"People like to bring up dirty laundry, I guess."

Bob Verdi writes about Kenny Perry's first remarks about the FBR Open incident.

Kenny Perry looks as though he has lost no sleep whatsoever over a "controversy" concerning an "incident" surrounding his victory at the FBR Open last February. In fact, he's somewhat puzzled that people are talking about it without talking to him.

Now I was out all day so I had only seen Verdi's take thanks to the readers who emailed the link to Bob's story. Only later did I read the transcript and the combination of Verdi's observation with the transcript probably won't make this go away.

Now, I know it's a bit unfair to Perry since there wasn't much he could say at this point that would help make the video more palatable. And it's perhaps unfair to parse his words from a transcript since the tone may have been tough to grasp, but sheesh, this is rough...

Q. Kenny, I know you talked about this earlier this morning. What do you suppose this playoff wedge thing from Phoenix has taken on such a life of its own on the Internet? I don't know that I've heard you talk about it. I was wondering what your take on all that is and why it won't go away.

KENNY PERRY: Well, I mean, I said the truth will set you free. I looked at it, and I thought it was crazy, my first impression.

WHAT YOU WILL DO:
**A)** In the post about Kenny Perry, which tournament victory is the "incident" connected to?
**B)** Resume the post about Kenny Perry's FBR Open remarks from its final line, carrying on in the same style.

MATERIAL:
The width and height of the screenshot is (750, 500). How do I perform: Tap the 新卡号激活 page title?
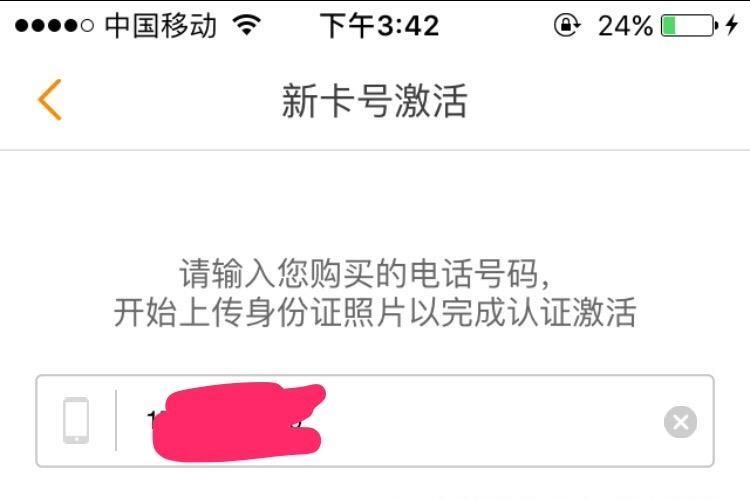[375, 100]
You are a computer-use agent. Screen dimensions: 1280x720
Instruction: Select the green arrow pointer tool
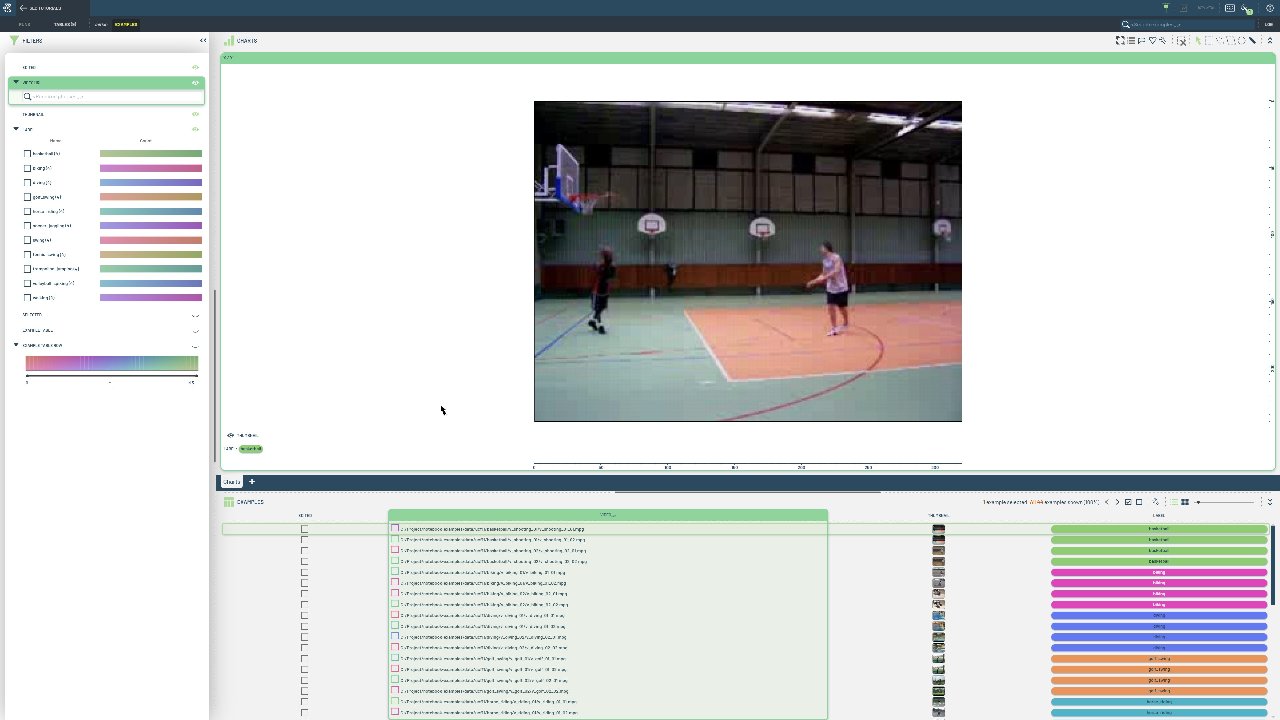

ANSWERS TO EACH TASK:
**A)** His victory at the FBR Open last February.

**B)**
I went to Charlie Hoffman, and I asked Charlie. Charlie, do you have a problem with it? That would be the only guy, if he had a problem with it, it would have really upset me, if he thought something was done wrong there.

You know, doesn't that mentality speak directly to something I wondered about recently: self policing gone awry to the point that the opinion of one's fellow competitors supersedes the Rules of Golf?

He said that's crazy. You didn't do nothing wrong. Patted me on the back. And saw the Tour came out -- I wasn't in the closed door. The Tour went in. I wasn't with the Tour staff when they made their -- they shot back with their remark saying, we saw nothing wrong. I mean, I just let it go.

That's life, isn't it? People like to bring up dirty laundry, I guess.

How is it dirty laundry if it is clearly not a violation?

Q. You were just trying to figure out how high the grass was and where the crowd was?

KENNY PERRY: You're allowed to.

To figure out how high the grass is? No kidding?

You're able to sole your club. Did you watch it? Did you actually watch that last hole?

Q. Everybody has seen it.

KENNY PERRY: I soled my club on the ball. Did you watch me sole it left of the golf ball? Then I went and hit the shot.

I don't think that quite describes how things transpired.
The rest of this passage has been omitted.